Verdict: Keep it around if you need to convert eBooks. Otherwise, don’t bother.

Price: Free download from Kovid Goyal

Ehon

Ehon

If you look around for Mac eBook app suggestions, Ehon is one of the first that’ll come up. And for good reason: it’s far more unique than most of the others, with a Delicious Library-style approach for organizing your books, along with more sorting and organizing features than you’ll find in most apps. And, it looks like a nice, modern OS X app.

The problem is, it ends up being fairly cluttered with two ever-present toolbars in addition to the already thick window borders, and a reading experience that’s more designed for comic books than traditional text-centric eBooks. Instead of a traditional table of contents, Ehon shows each book’s contents by “pages” — though these aren’t normal pages, they’re actually what other ePub readers would call chapters. Then, each page/chapter is treated as one long page, perhaps like a long page online. That’s great for comics, which normal ePub readers would break up and make confusing, but it’s far from idea for normal books unless you love scrolling.

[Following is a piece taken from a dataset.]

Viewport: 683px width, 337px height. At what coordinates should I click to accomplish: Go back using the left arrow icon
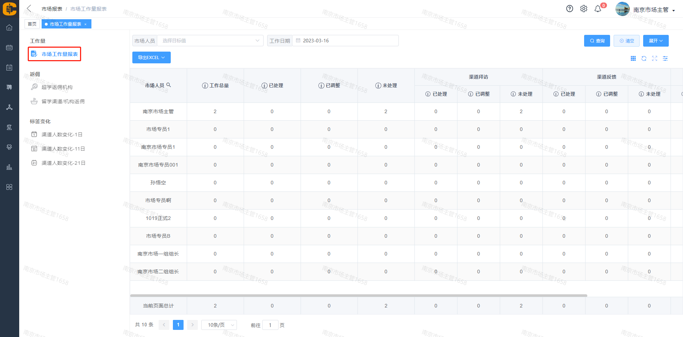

Verdict: Ehon is great for comic books and organization. Beyond that, you’ll likely find it more frustrating than anything.

Price: Free download from the Mac App Store

Kindle for Mac

Kindle for Mac

eBook lovers everywhere rejoiced when Amazon announced that they were making Kindle apps for the desktop, first for the PC and soon after for the Mac. It brought the extensive Kindle library of books to almost any computer on earth, after they were already available on practically every mobile device on earth. If you want to buy books and read them immediately on your Mac, and then make sure you can still read your books later from any other platform, Kindle is the way to go.

But that’s where the good news ends. The Kindle for Mac app has barely changed since it was released, and is rather kludgy and slow at times. Its text formatting is far from the best, just as in its mobile apps, and its main strength is the library behind it, not the apps themselves. In fact, if you want a premium reading experience, you’d be better off using the Kindle Cloud Reader in your browser, which provides a far more fluid experience.

Verdict: Kindle is great for books purchased through Amazon, since it’s the only place to read them, but for DRM-free eBooks, it’s definitely not our app of choice.

Price: Free download from Amazon or the Mac App Store

Conclusion

It’s no wonder why we’re all so anxious for Apple to release iBooks for the Mac, since honestly there’s no perfect solution for reading and organizing your eBooks on the Mac. There’s a ton of apps, but unfortunately there’s a ton more junk than good stuff out there. Half of the apps on this list, even, have enough problems that we’d hesitate to recommend them at all if there were any better apps available.

For now — or for Macs that can’t upgrade to Mavericks once it’s released — here’s our advice: use Preview to read PDF eBooks, Adobe Digital Editions for ePub eBooks, and the Kindle app if you want to buy books protected books and read them on your Mac and other devices. Once iBooks for OS X is released, we’ll have to try it out and see, but I’d seriously guess we’d recommend it first for PDF, ePub, and purchased eBooks, along with the Kindle app to read everything you’ve already purchased. But really, Adobe Digital Editions is good enough that you shouldn’t have too much to worry about if you stick with it. It’s a surprisingly nice eBook reader app, despite its few faults.